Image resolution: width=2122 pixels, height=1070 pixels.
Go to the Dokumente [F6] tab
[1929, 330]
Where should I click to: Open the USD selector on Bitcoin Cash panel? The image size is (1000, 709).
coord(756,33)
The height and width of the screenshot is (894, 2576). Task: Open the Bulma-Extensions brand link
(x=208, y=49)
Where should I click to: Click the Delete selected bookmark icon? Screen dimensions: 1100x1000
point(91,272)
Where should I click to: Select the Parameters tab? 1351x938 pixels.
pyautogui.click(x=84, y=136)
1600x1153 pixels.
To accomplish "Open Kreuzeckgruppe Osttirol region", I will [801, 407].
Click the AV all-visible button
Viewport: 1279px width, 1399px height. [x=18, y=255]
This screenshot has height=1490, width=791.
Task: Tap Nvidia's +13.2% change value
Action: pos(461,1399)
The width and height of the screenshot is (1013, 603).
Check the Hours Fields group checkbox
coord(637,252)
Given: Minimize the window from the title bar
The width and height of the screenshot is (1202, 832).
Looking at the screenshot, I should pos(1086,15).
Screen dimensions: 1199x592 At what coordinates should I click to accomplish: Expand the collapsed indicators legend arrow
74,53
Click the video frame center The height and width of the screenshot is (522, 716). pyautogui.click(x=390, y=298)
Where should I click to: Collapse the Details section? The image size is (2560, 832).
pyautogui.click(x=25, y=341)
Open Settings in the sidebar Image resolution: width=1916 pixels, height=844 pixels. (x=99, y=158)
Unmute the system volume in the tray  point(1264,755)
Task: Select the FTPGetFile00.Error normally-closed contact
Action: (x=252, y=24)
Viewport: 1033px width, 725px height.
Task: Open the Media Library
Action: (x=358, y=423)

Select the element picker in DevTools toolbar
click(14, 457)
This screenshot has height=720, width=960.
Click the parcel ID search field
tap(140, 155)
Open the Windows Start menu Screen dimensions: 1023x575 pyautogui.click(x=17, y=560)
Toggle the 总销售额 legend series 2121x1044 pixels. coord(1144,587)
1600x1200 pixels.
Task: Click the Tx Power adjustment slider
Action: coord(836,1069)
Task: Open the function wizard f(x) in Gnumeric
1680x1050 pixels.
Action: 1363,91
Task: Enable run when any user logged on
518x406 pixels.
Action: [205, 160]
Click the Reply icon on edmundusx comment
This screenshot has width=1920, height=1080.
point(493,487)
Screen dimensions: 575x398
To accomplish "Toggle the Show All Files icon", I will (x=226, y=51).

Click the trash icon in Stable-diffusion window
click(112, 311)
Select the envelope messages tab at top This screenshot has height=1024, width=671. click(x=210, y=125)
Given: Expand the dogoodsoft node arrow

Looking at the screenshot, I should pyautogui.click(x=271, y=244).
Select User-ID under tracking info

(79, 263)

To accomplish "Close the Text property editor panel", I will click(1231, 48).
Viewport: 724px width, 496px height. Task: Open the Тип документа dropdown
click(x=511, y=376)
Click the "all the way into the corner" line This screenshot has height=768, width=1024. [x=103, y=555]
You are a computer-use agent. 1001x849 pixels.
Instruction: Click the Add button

**ABOUT THIS TASK:**
Please copy out every entry exactly, with nothing omitted.

**OUTPUT FOR THIS EXERCISE:**
Image resolution: width=2122 pixels, height=1070 pixels.
Go to the Dokumente [F6] tab
[1929, 330]
Where should I click to: Open the USD selector on Bitcoin Cash panel? The image size is (1000, 709).
coord(756,33)
The height and width of the screenshot is (894, 2576). Task: Open the Bulma-Extensions brand link
(x=208, y=49)
Where should I click to: Click the Delete selected bookmark icon? Screen dimensions: 1100x1000
point(91,272)
Where should I click to: Select the Parameters tab? 1351x938 pixels.
pyautogui.click(x=84, y=136)
1600x1153 pixels.
To accomplish "Open Kreuzeckgruppe Osttirol region", I will [801, 407].
Click the AV all-visible button
Viewport: 1279px width, 1399px height. [x=18, y=255]
This screenshot has height=1490, width=791.
Task: Tap Nvidia's +13.2% change value
Action: pos(461,1399)
The width and height of the screenshot is (1013, 603).
Check the Hours Fields group checkbox
coord(637,252)
Given: Minimize the window from the title bar
The width and height of the screenshot is (1202, 832).
Looking at the screenshot, I should pos(1086,15).
Screen dimensions: 1199x592 At what coordinates should I click to accomplish: Expand the collapsed indicators legend arrow
74,53
Click the video frame center The height and width of the screenshot is (522, 716). pyautogui.click(x=390, y=298)
Where should I click to: Collapse the Details section? The image size is (2560, 832).
pyautogui.click(x=25, y=341)
Open Settings in the sidebar Image resolution: width=1916 pixels, height=844 pixels. (x=99, y=158)
Unmute the system volume in the tray  point(1264,755)
Task: Select the FTPGetFile00.Error normally-closed contact
Action: (x=252, y=24)
Viewport: 1033px width, 725px height.
Task: Open the Media Library
Action: (x=358, y=423)

Select the element picker in DevTools toolbar
click(14, 457)
This screenshot has height=720, width=960.
Click the parcel ID search field
tap(140, 155)
Open the Windows Start menu Screen dimensions: 1023x575 pyautogui.click(x=17, y=560)
Toggle the 总销售额 legend series 2121x1044 pixels. coord(1144,587)
1600x1200 pixels.
Task: Click the Tx Power adjustment slider
Action: coord(836,1069)
Task: Open the function wizard f(x) in Gnumeric
1680x1050 pixels.
Action: 1363,91
Task: Enable run when any user logged on
518x406 pixels.
Action: [205, 160]
Click the Reply icon on edmundusx comment
This screenshot has width=1920, height=1080.
point(493,487)
Screen dimensions: 575x398
To accomplish "Toggle the Show All Files icon", I will (x=226, y=51).

Click the trash icon in Stable-diffusion window
click(112, 311)
Select the envelope messages tab at top This screenshot has height=1024, width=671. click(x=210, y=125)
Given: Expand the dogoodsoft node arrow

Looking at the screenshot, I should pyautogui.click(x=271, y=244).
Select User-ID under tracking info

(79, 263)

To accomplish "Close the Text property editor panel", I will click(1231, 48).
Viewport: 724px width, 496px height. Task: Open the Тип документа dropdown
click(x=511, y=376)
Click the "all the way into the corner" line This screenshot has height=768, width=1024. [x=103, y=555]
You are a computer-use agent. 1001x849 pixels.
Instruction: Click the Add button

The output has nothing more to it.